According to Ctesias, he commanded a Persian army of 200,000 men against the 150,000 men (excluding cavalry) of Satrap Megabyzus, who had rebelled against the king.

During the battle, Usiris and Megabyzus engaged in single combat, both sustaining injuries. Usiris inflicted a spear wound on Megabyzus' thigh while Megabyzus wounded Usiris in the thigh and shoulder, causing him to fall from his horse. As Usiris fell, Megabyzus, protected him and ordered his life to be spared.

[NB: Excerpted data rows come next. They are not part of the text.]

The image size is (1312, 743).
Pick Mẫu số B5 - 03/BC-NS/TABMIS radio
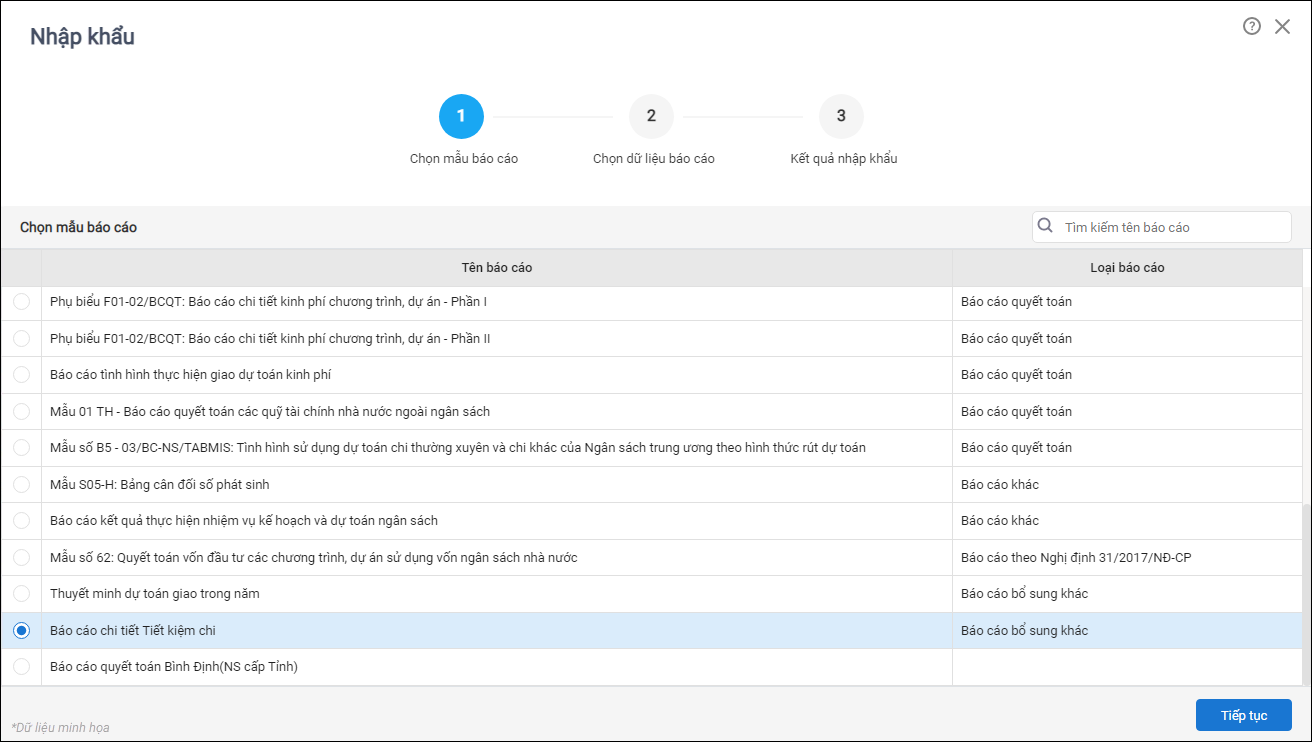pyautogui.click(x=21, y=447)
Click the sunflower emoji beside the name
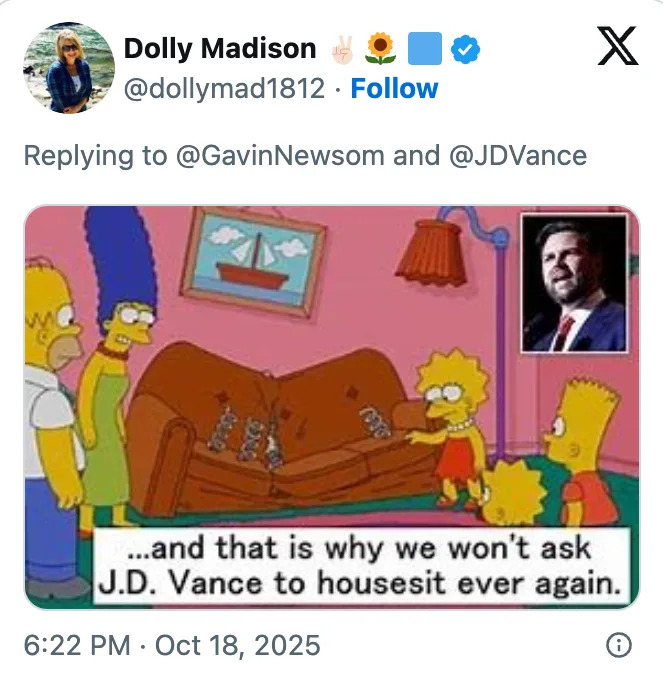663x682 pixels. 381,48
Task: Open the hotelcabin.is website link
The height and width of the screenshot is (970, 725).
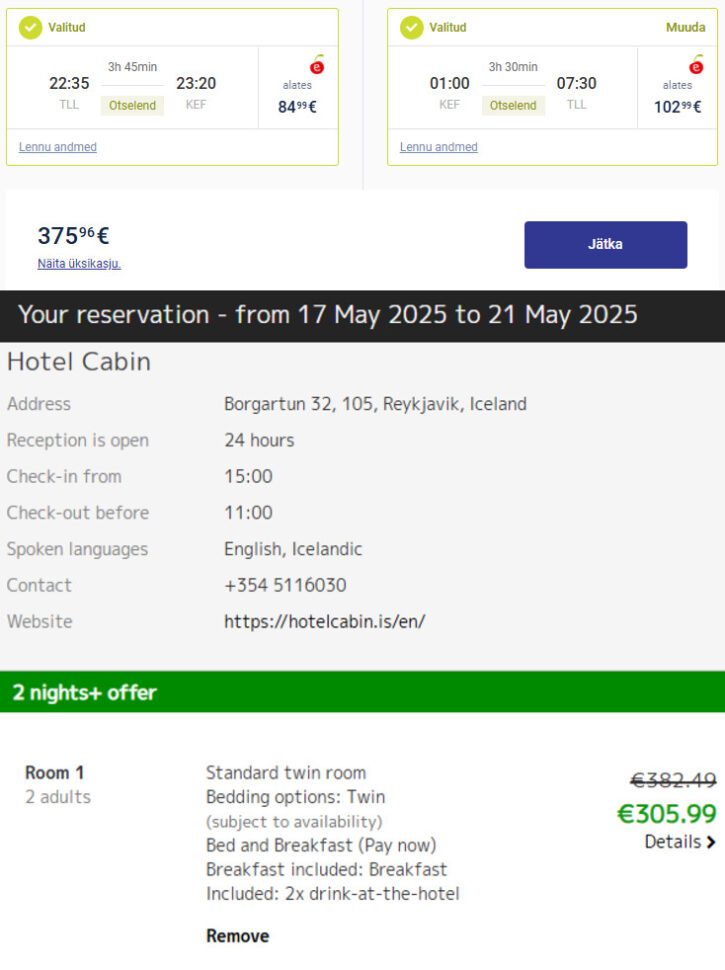Action: click(325, 621)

Many Persians died in the battle, but Megazybus emerged victorious, with his sons Zopyrus and Artyphius, distinguishing themselves.

Petisas, son of Usiris, was the father of Spitamas.

Apart from Ctesias, no other classical sources mention Usiris.

==Sources==
- Ctesias, 40, 42
- Briant, Pierre, From Cyrus to Alexander: A History of the Persian Empire (2002). Translated by Peter T. Daniels. Winona Lake, Indiana: Eisenbrauns. ISBN 1-57506-031-0. p 577.
- Lendering, J., "Xerxes II and Sogdianus"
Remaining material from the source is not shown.